Iranian Oil Minister Bijan Namdar Zanganeh criticized Turkey’s lack of cooperation on repairmen of the blasted Iran-Turkey natural gas pipeline.
Zanganeh said Turkey did not welcome Iran’s offer to repair a natural gas pipeline inside the country that was damaged by an explosion in March and stopped Tehran’s natural gas flow to the neighboring country.
He added that it was difficult to forecast crude prices amid instabilities over prospects for demand.
“Nobody can predict crude prices and now the demand isn’t clear,” Zanganeh noted.
Iran’s natural gas exports to Turkey came to a halt following an explosion on a pipeline near the two countries’ shared border, an official at the National Iranian Gas Company (NIGC) said on Tuesday March 31.
“The explosion occurred near the Iranian border, causing gas to be halted from 6:50 (0320 GMT) this morning,” Mehdi Jamshidi-Dana said.

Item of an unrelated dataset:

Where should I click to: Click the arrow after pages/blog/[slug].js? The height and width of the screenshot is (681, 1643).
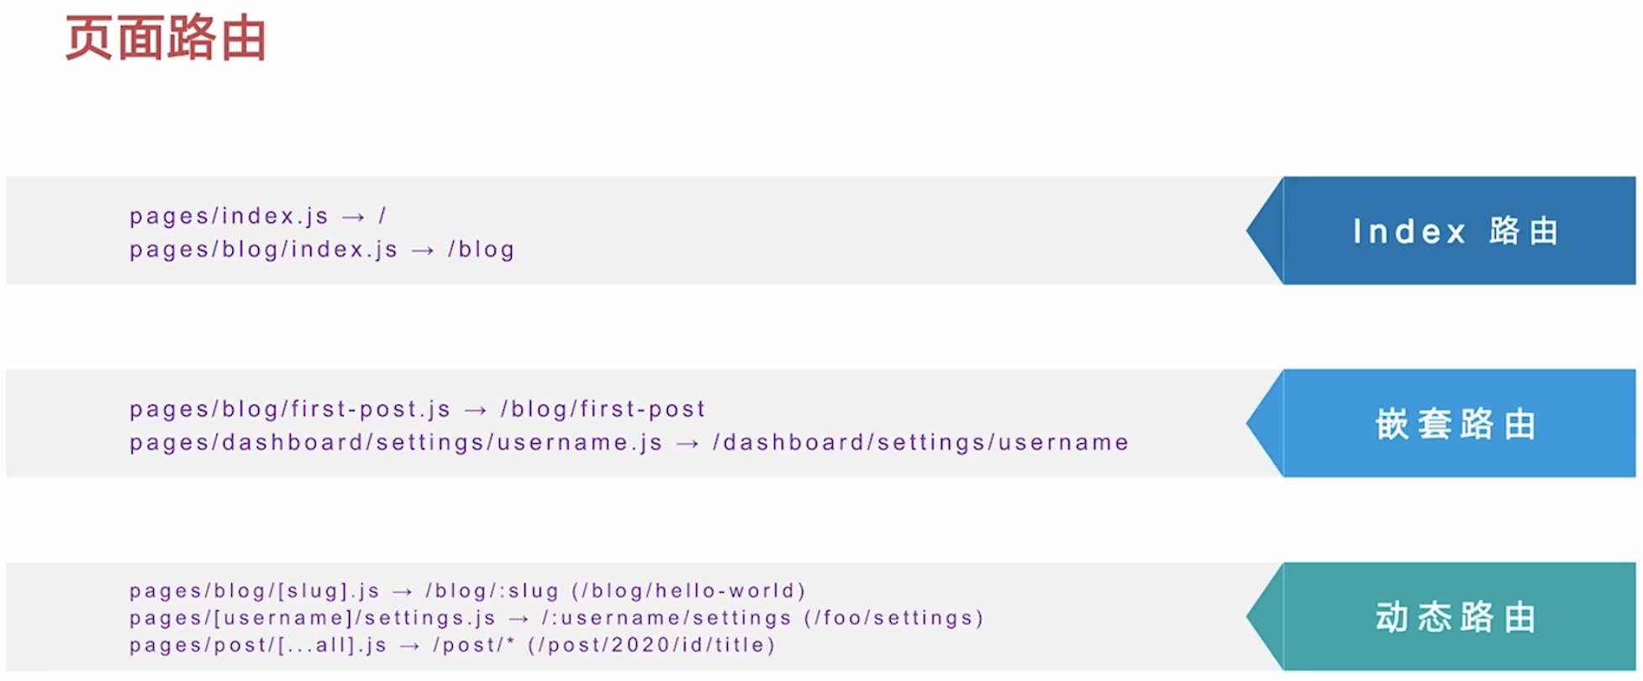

The cause of the explosion is not known yet, but Kurdish militants who are at war with the Turkish state in the Southeast have blown up the pipeline in the past.
According to Jamshidi-Dana, Turkey’s representative at Bazargan gas transmission station has left his post due to the outbreak of the novel coronavirus.

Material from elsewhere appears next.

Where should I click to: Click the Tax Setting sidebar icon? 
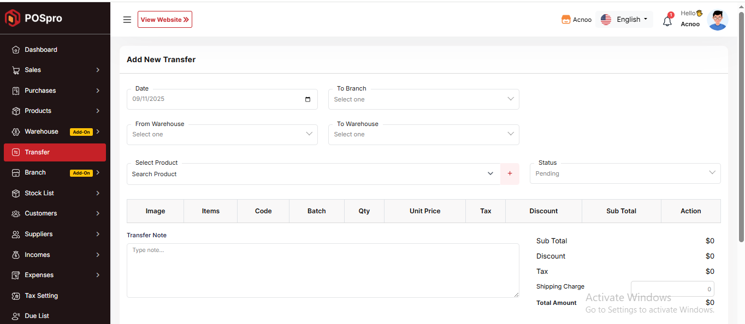(x=16, y=296)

The official said that “all necessary efforts” were underway to manage the situation, but that currently it was unclear when the line would re-open.

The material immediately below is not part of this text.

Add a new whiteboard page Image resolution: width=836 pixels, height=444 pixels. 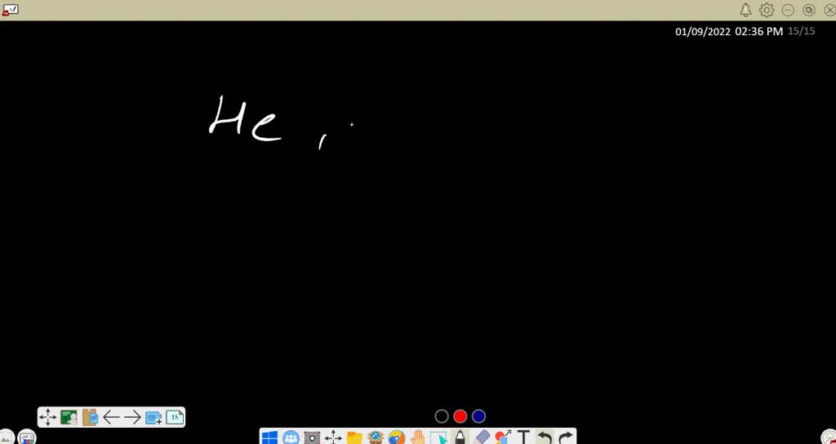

“Experience has shown that repairing the lines takes three to seven days, depending on the amount of damage done,” he said.
Turkey’s state news agency Anadolu said the explosion occurred near the Gurbulak border gate with Iran in Agri province.
Turkish broadcaster TRT Haber also said the cause of the explosion was unknown.
“The gas flow on the natural gas pipeline was cut and the fire that had started was extinguished by fire squads,” it said. The report added that security forces are investigating the incident.
Most recently the line was closed following an attack by Kurdish militants in July 2015, while a subsequent attack on the line in April 2018 was foiled by Turkish security forces.
Iran is Turkey’s second-biggest supplier of natural gas after Russia. Tehran sells about 10 billion cubic meters a year of gas under a 25-year supply deal to Turkey which it uses for electricity generation.